December 2010

Tight Genes

By: Meridith May

The pedigreed Tuscan masterpiece Tignanello sits side-by-side with Antinori’s Napa Valley Cabernet Sauvignon, Antica.
 The steep and windy climb up Soda Canyon Road in Napa is scenic enough, but surprisingly rustic. We pass the Atlas Peak AVA sign, skirting vineyards, horse pastures and one-story farm houses. Finally, we’ve reached the top and arrived at Antica Napa Valley, Piero Antinori’s first California wine property.

Although Marchese Piero Antinori first laid eyes on this magnificent mountain summit property 25 years ago, it went through several hands before the Italian nobleman took full ownership in 2008. “It takes time to develop a property,” says Glenn Salva, 56, Antinori California Estate Manager, who was there from the start, a decade before in 1993, when Antinori leased the majority of the estate’s vineyard to Allied Domecq.

“But we also don’t want to grow too quickly,” Salva adds. “We want to understand what the property is capable of.
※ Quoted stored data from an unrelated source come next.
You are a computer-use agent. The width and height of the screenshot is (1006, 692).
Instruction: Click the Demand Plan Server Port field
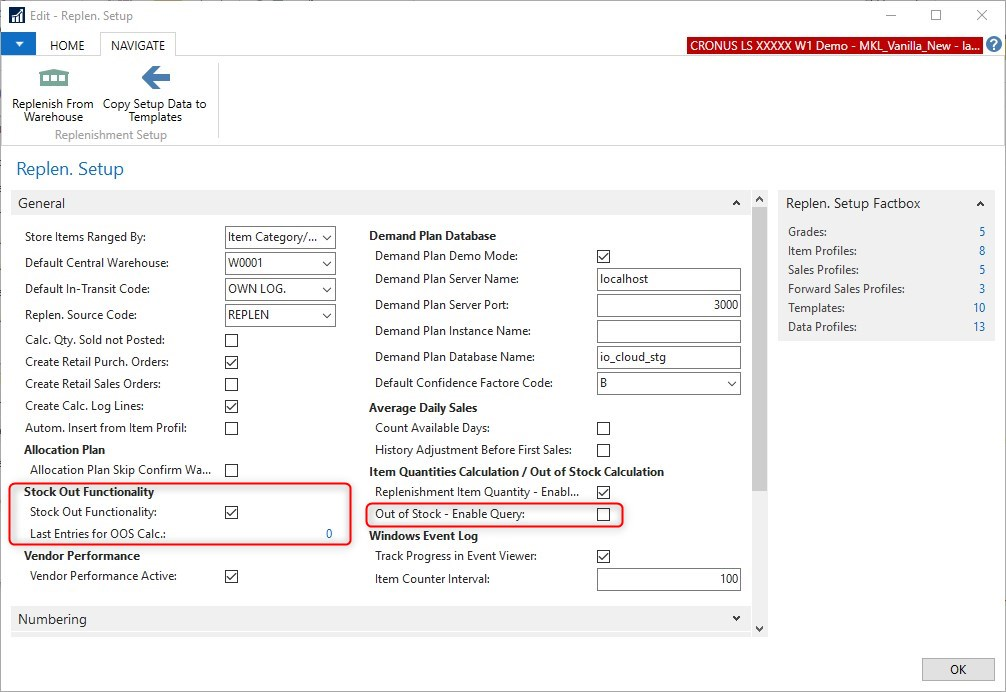point(668,305)
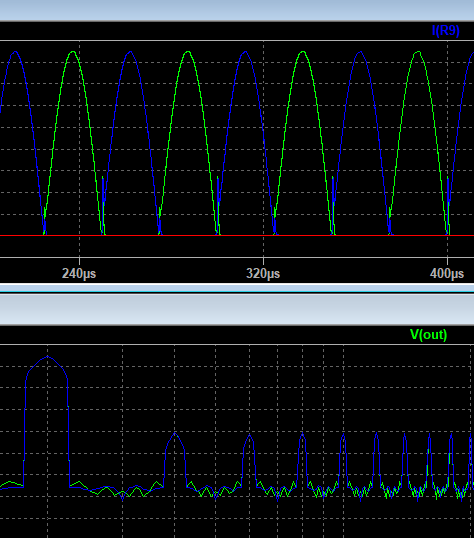Select the V(out) trace label
474x538 pixels.
coord(429,335)
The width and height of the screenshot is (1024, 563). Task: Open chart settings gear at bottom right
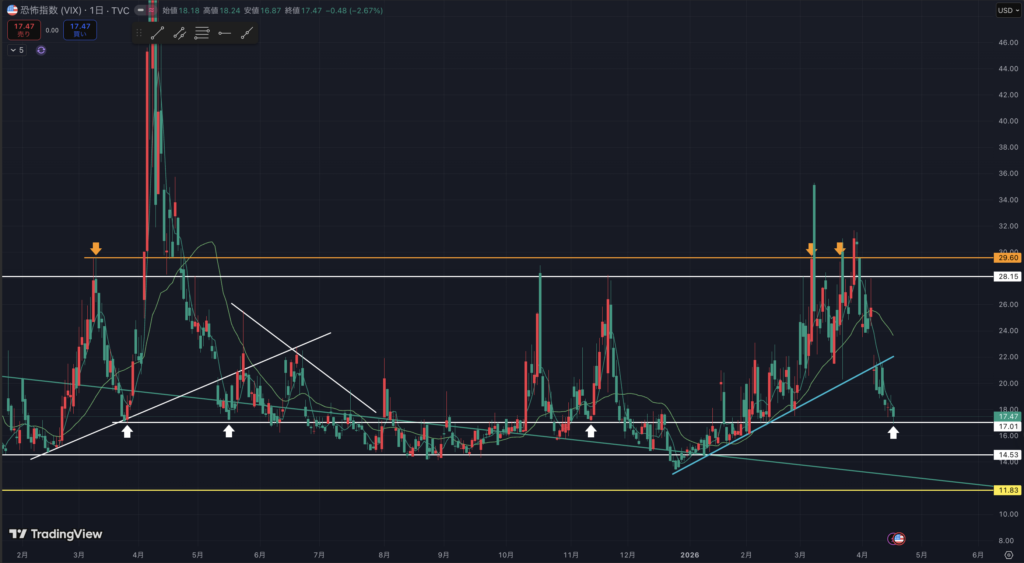click(x=1008, y=554)
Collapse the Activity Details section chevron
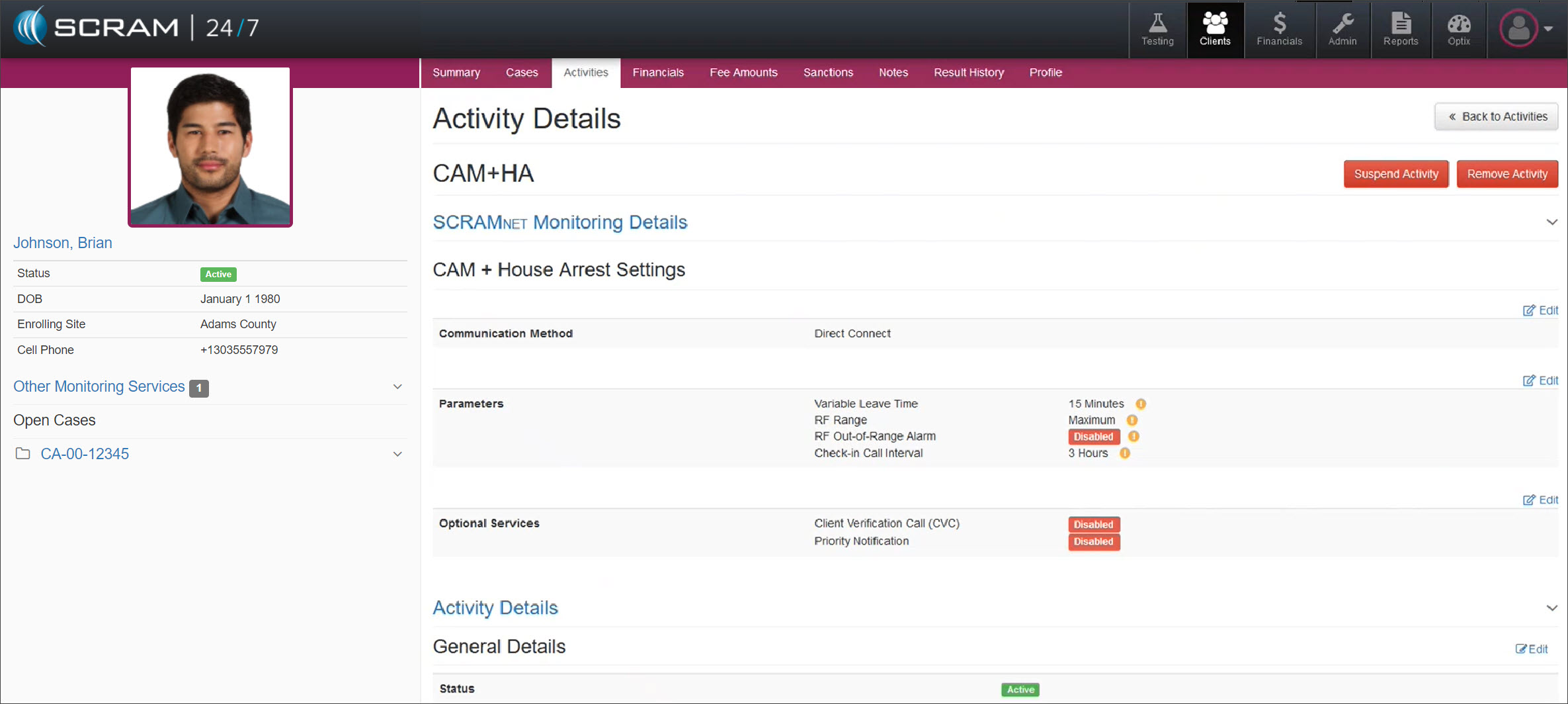Image resolution: width=1568 pixels, height=704 pixels. pos(1551,608)
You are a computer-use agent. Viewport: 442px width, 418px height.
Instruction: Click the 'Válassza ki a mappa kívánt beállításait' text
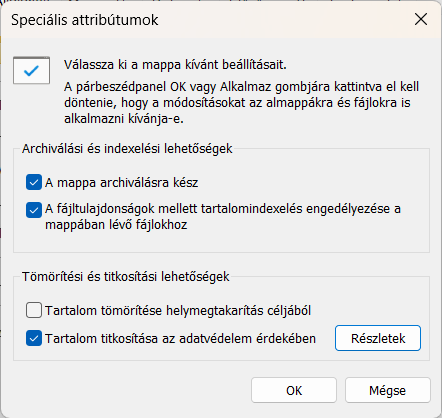[x=175, y=65]
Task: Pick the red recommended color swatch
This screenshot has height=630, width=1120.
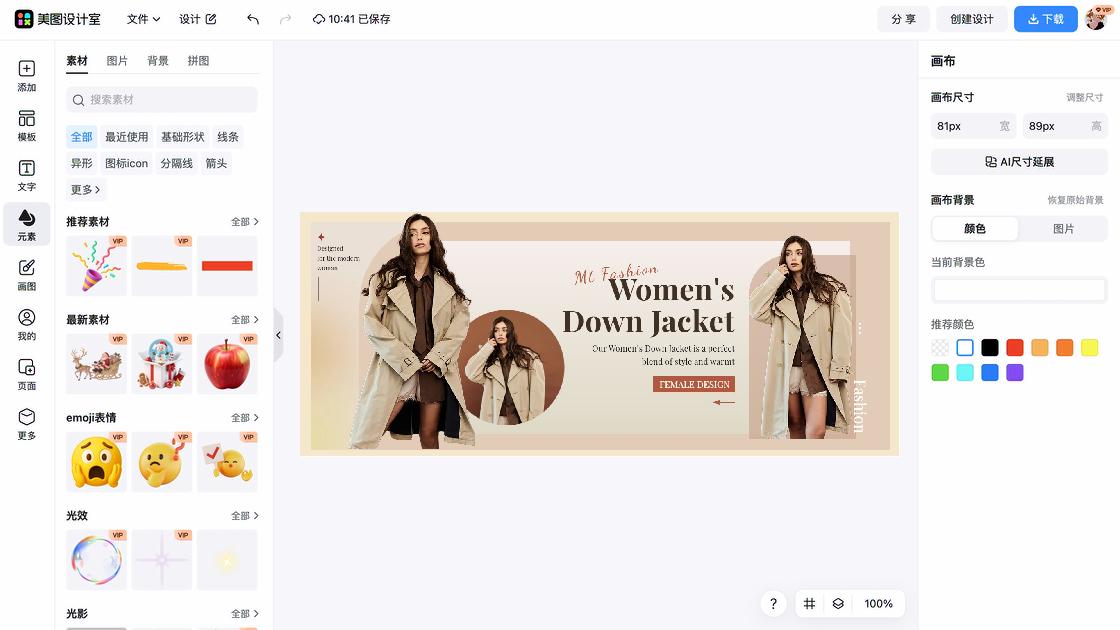Action: pos(1015,348)
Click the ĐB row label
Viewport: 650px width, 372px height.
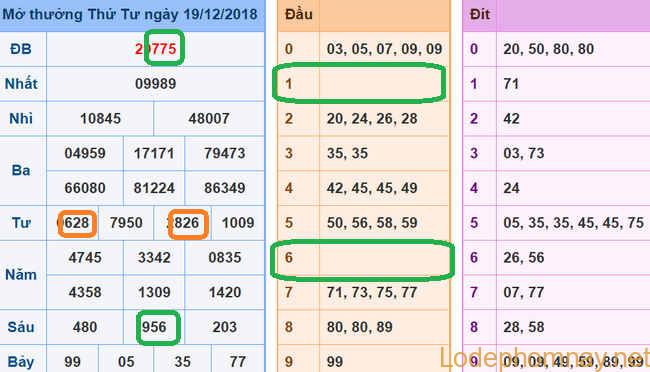[x=21, y=49]
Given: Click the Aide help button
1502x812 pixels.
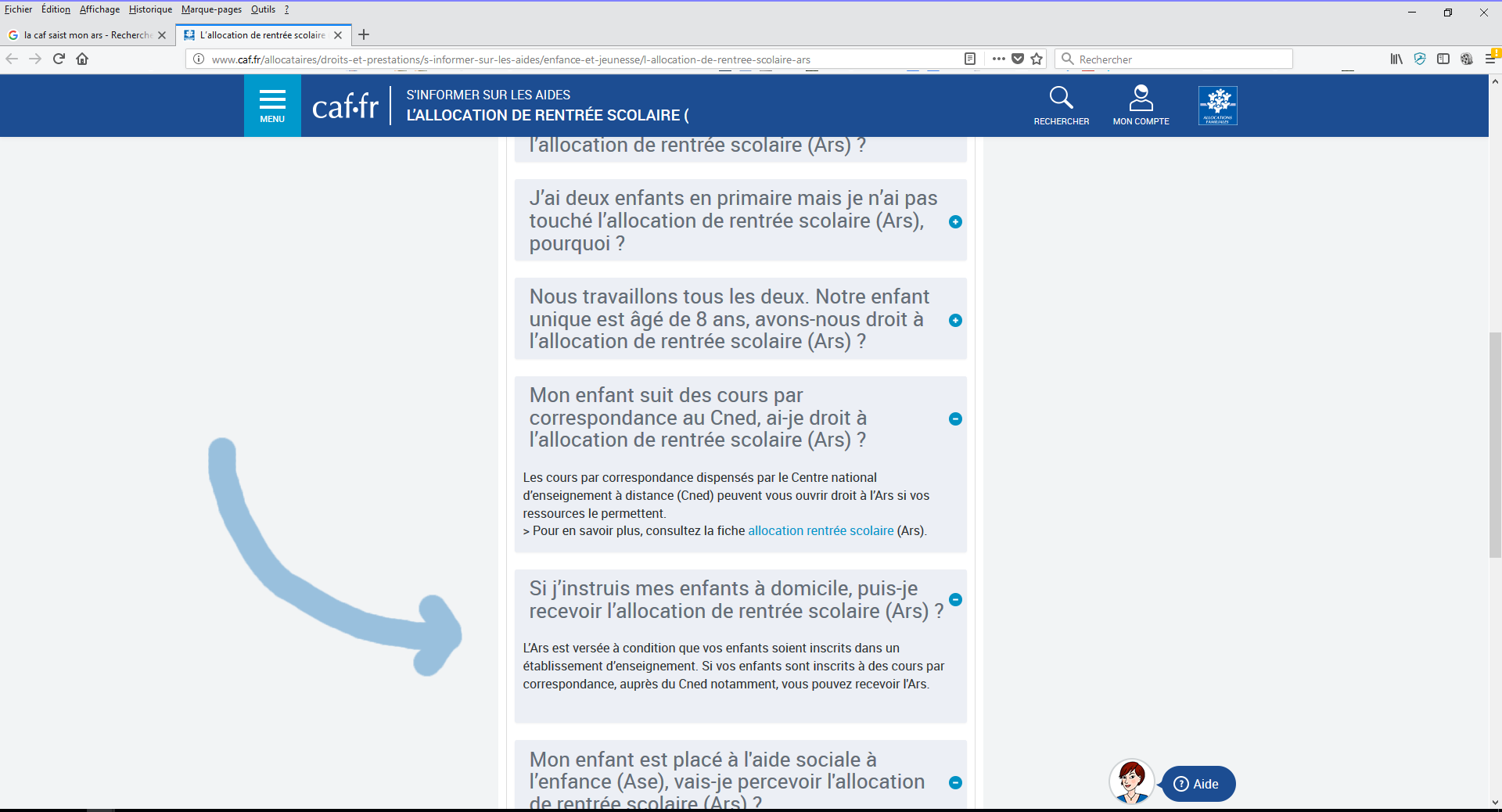Looking at the screenshot, I should point(1198,784).
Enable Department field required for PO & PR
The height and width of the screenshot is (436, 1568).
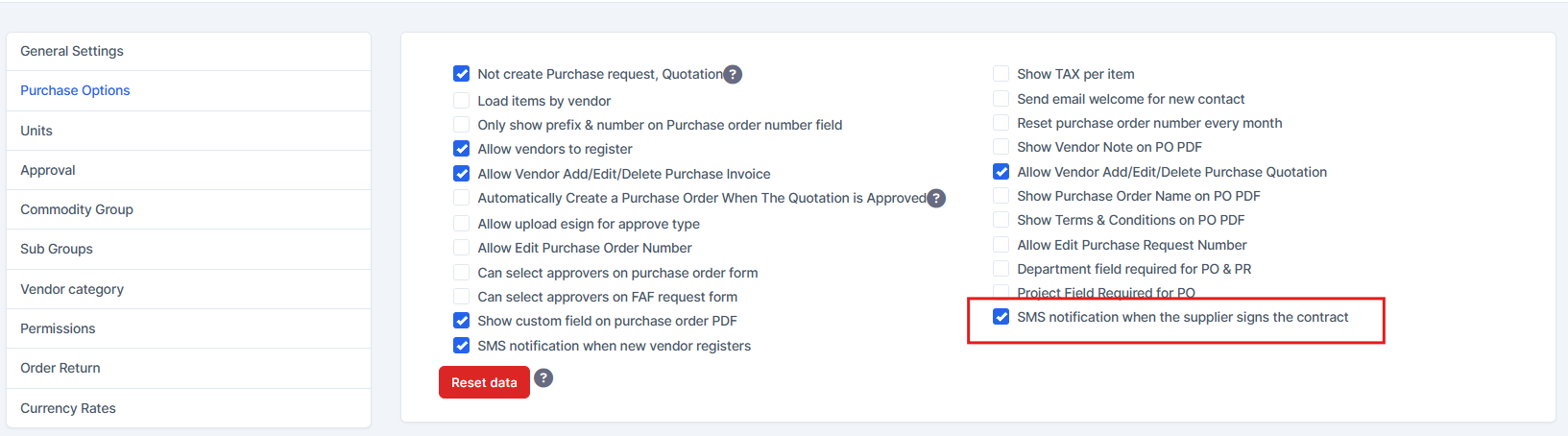pos(1001,269)
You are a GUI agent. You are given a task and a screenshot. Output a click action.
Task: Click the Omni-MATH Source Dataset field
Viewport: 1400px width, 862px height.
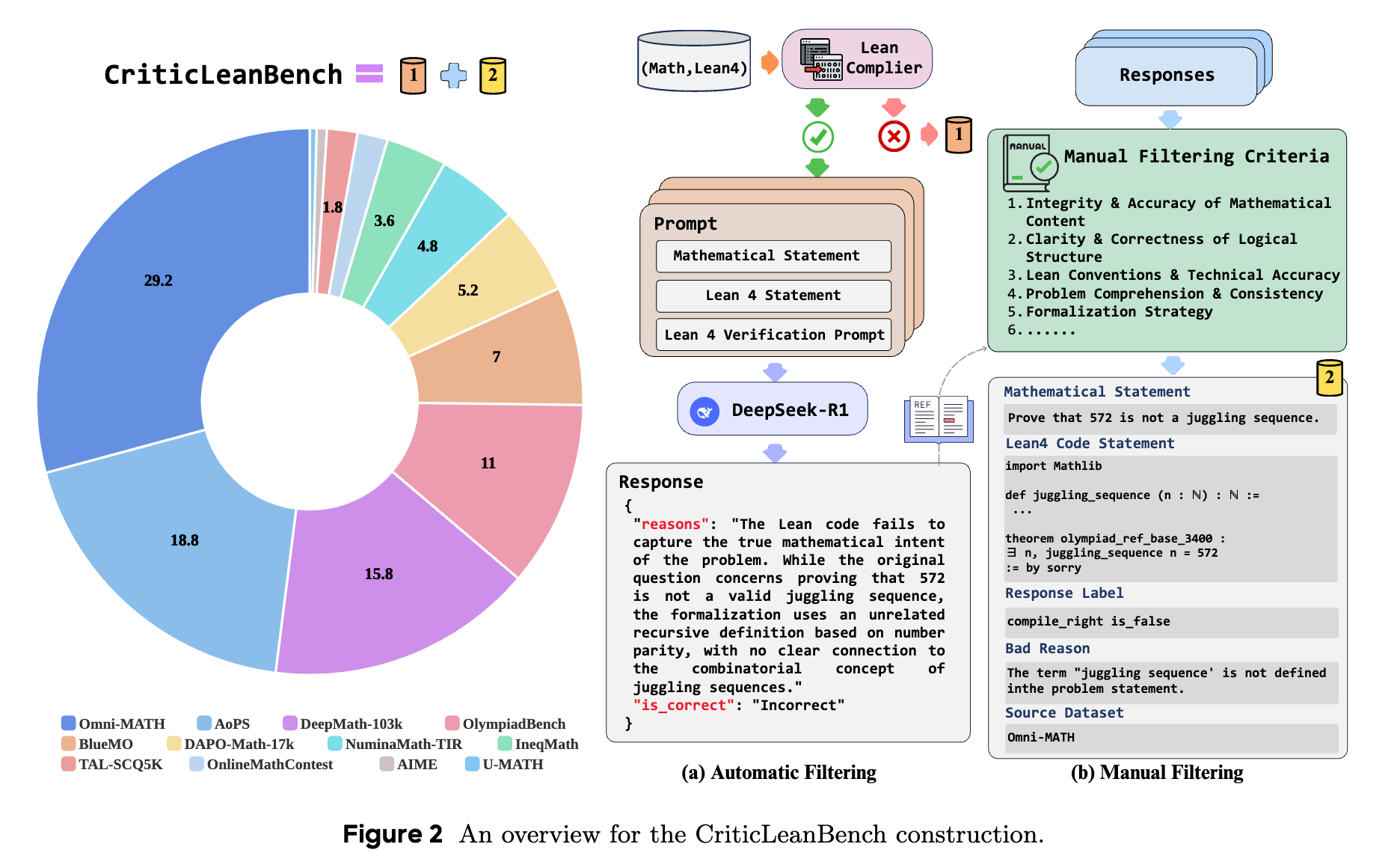[x=1170, y=738]
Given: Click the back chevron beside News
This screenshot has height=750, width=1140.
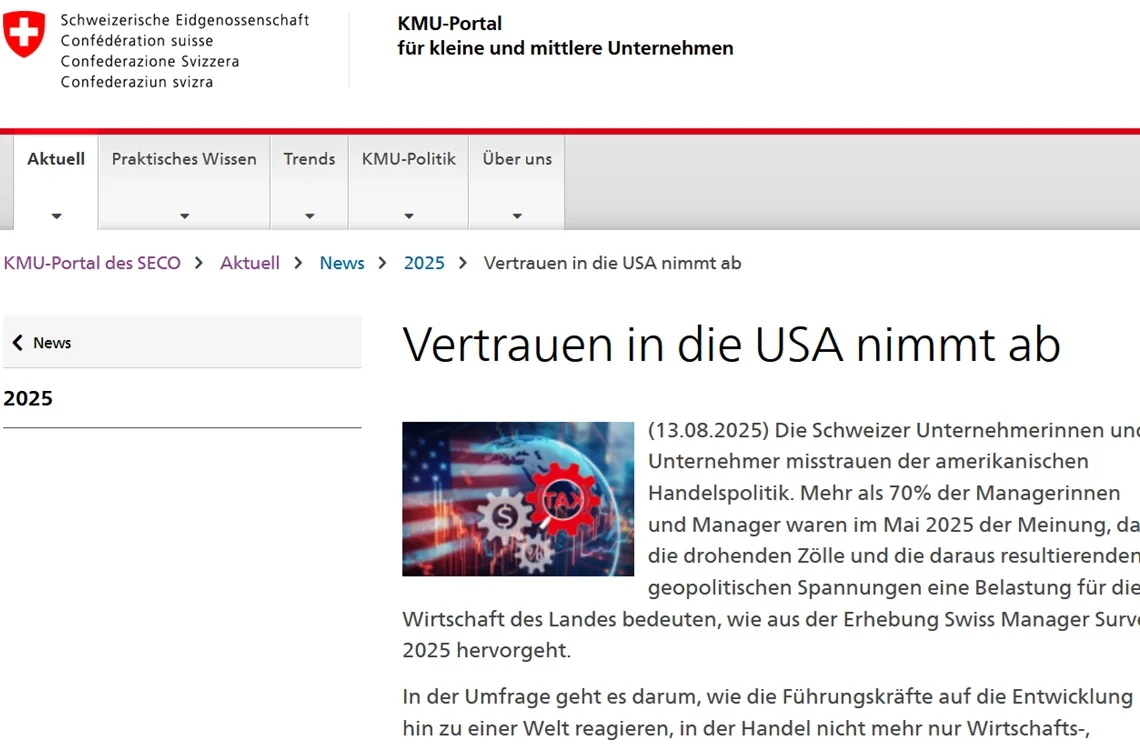Looking at the screenshot, I should (17, 343).
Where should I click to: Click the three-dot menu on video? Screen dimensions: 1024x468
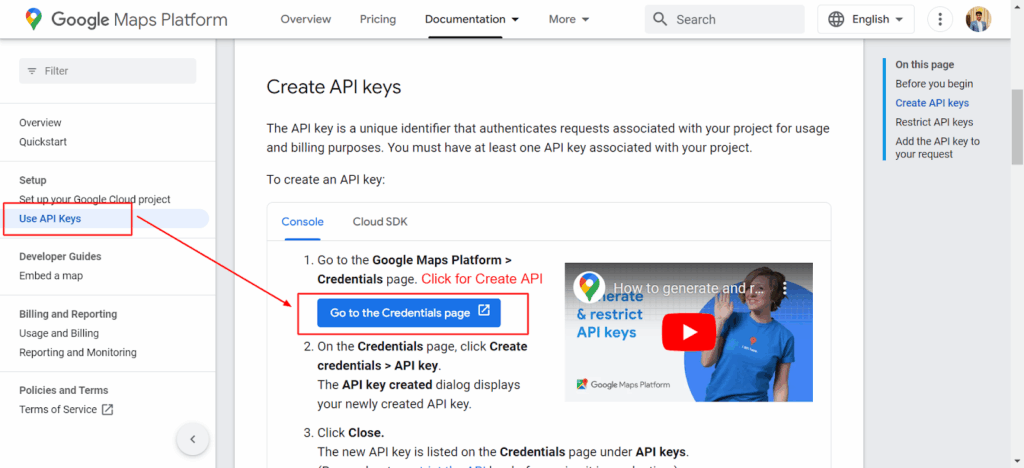click(786, 288)
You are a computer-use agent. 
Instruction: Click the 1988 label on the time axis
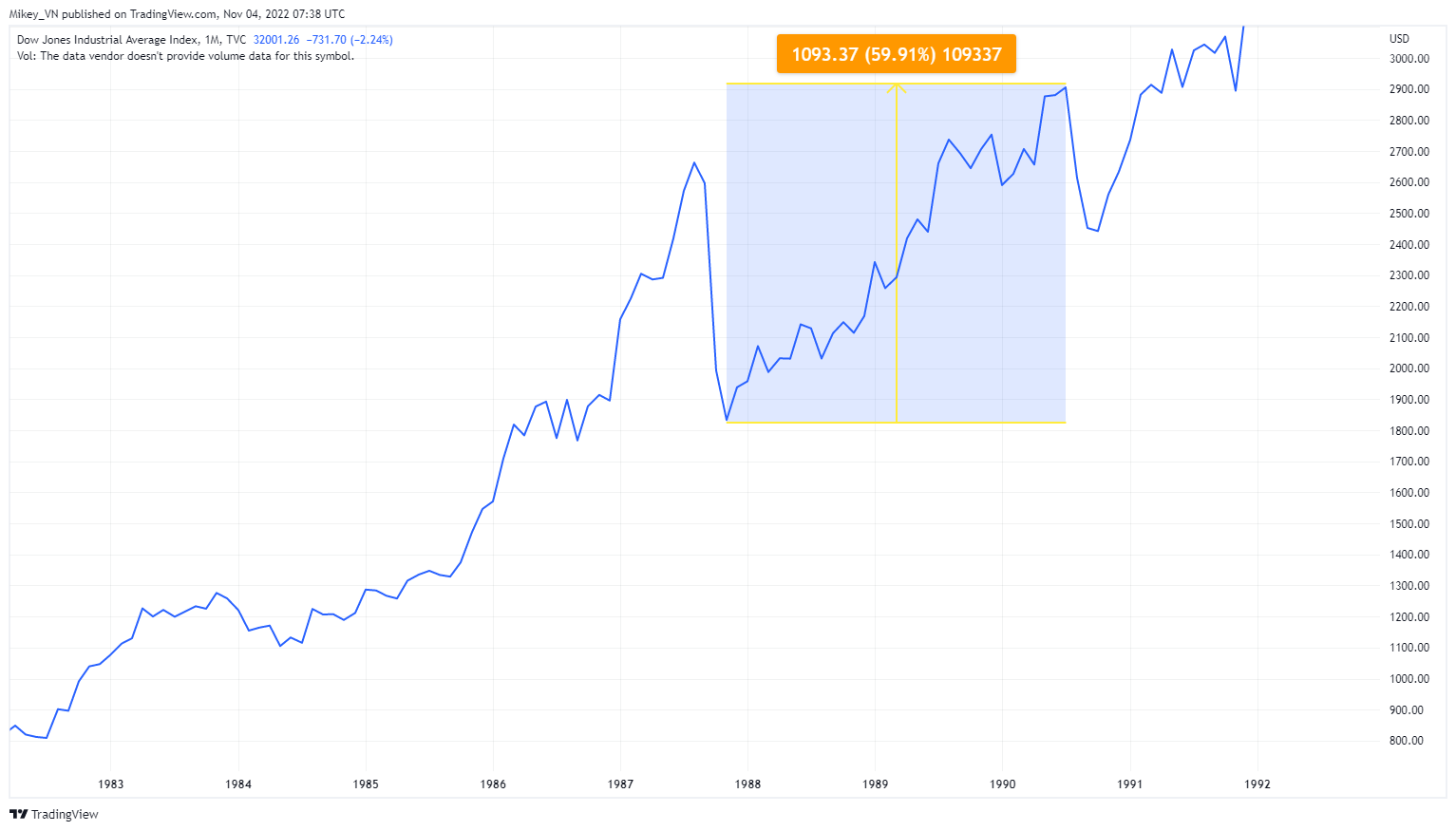(x=747, y=784)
Patience is in the Antinori DNA.”

The Antinori DNA factor also includes passion, perseverance and persistence, according to Salva. “Making great land investments has been the history of what the Antinori portfolio has evolved to today—not just in Italy, but in Washington State, too, with Col Solare and now in Napa Valley.”

Hidden Away in Napa Valley

The name Antica comes from Antinori California, but it also translates as collectible in Italian. “The vineyards planted on the Antica estate are shaped in an amphitheatre-like setting. We are located in an elevated valley with steep slopes rising on all sides. The estate’s unique terroir allows us to produce not only great hillside Cabernet Sauvignon, but also unique Chardonnay only yards away. The Foss Valley,” he points below, “allows us a cool valley floor for this varietal. You don’t find many estates that can grow Cabernet and Chardonnay practically side-by-side.”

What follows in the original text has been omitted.